I Want Sandy (and others like her)

by Chester do Nascimento

My email inbox is the most valued piece of “virtual real estate” in my life – and I am not alone in using the “act on it or archive it” approach to email. Every email that remains in my inbox is a survivor – a call-to-action item, in the best GTD style. And it works: a near-empty inbox makes me more focused, productive and relaxed.

There is, however, a small crack in this routine: some emails do not require immediate action, but cannot be archived and forgotten either, and they keep lurking in my inbox, stealing bits of my attention every time I go there to check for new stuff or find higher-priority things to do.

Enter I Want Sandy, a web application that combines email and calendar in a very smart way. It allows me to literally time-shift email: I just forward it to her, with a subject such as “Remind me to read this tomorrow in the afternoon”, and the email comes back at the specified time (I can be as specific as I want – she is quite good at guessing the details when I get vague).

This way I can keep in my inbox just the items to which I need to pay attention on the spot. Everything else vanishes and returns only when it is the proper time for it to be handled. And soon I started to using her to remind me of less-important things (after all, it’s just sending an email) – also uncluttering my iCal/Google Calendar.

After having been captured as a user, I started wondering – as a developer – what makes this application so interesting. Of course it uses technology in a very smart way, provides lots of features besides the ones mentioned here and has interesting origins, but I strongly believe it stands out from the crowd due to three usability factors:

a) Besides supporting sophisticated ways of interaction (such as Twitter and SMS), its core is pretty much the combination of two very tried-and-true technologies (email and calendar), but in a very novel approach: by using email as an interface to calendar;

b) It presents itself in a way compatible to its paradigm shift. I know that it is an application and not a person – but the metaphor works so well that not only do I really feel as if I’m asking someone to help me rembember my stuff: I also refer to it as a person (as you have seen multiple times in this text – it’s unavoidable after you begin exchanging more emails with her than with anyone else);

c) It simply works. For every request that a cleverly constructed algorithm can reasonable be expected to undertand, it does what I expect it to do. Comparing it to clumsy, more-misses-than-hits systems (such as the ones on Google Calendar and Outlook) reminds me of the quantum leap of going from Yahoo/AltaVista to Google.

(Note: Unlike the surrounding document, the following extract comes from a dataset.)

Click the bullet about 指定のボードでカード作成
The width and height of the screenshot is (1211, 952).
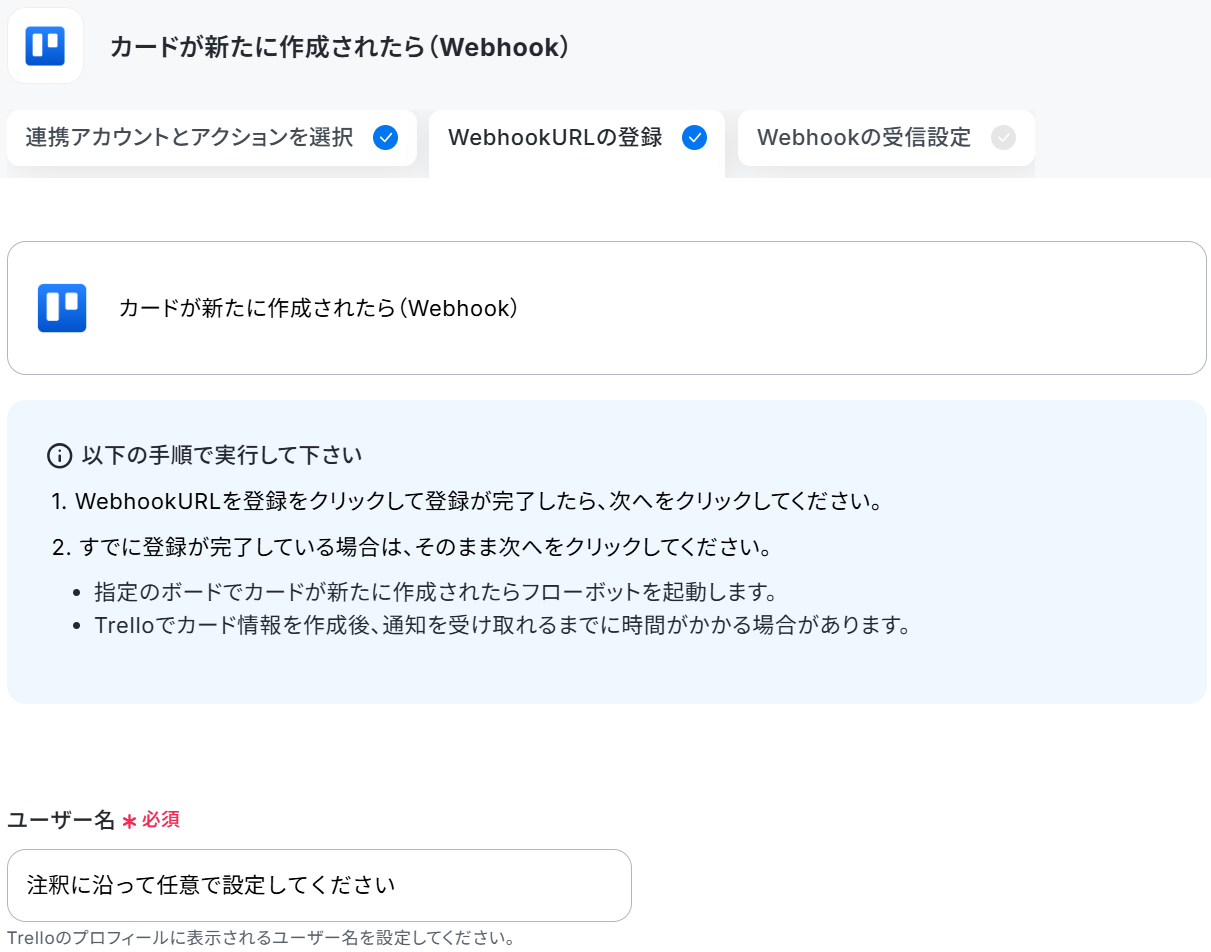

(One might argue that “c” is a technology issue – but I see it more as focusing the technology efforts on the right place than anything else.)

Will it be a hit? Nobody knows. But it is a rare case of a real novel approach to an existing, “solved” problem. I would have been proud of creating it – and still hope to be able one day to help creating something as ingenious as this.

One Response to “I Want Sandy (and others like her)”

  1. Jacques van Niekerk Says:

    Chester – you have actually inspired me to give her another go. I started using the service just after it was launched – and it sounds as if it has evolved quite a bit. Will report back on my findings…;)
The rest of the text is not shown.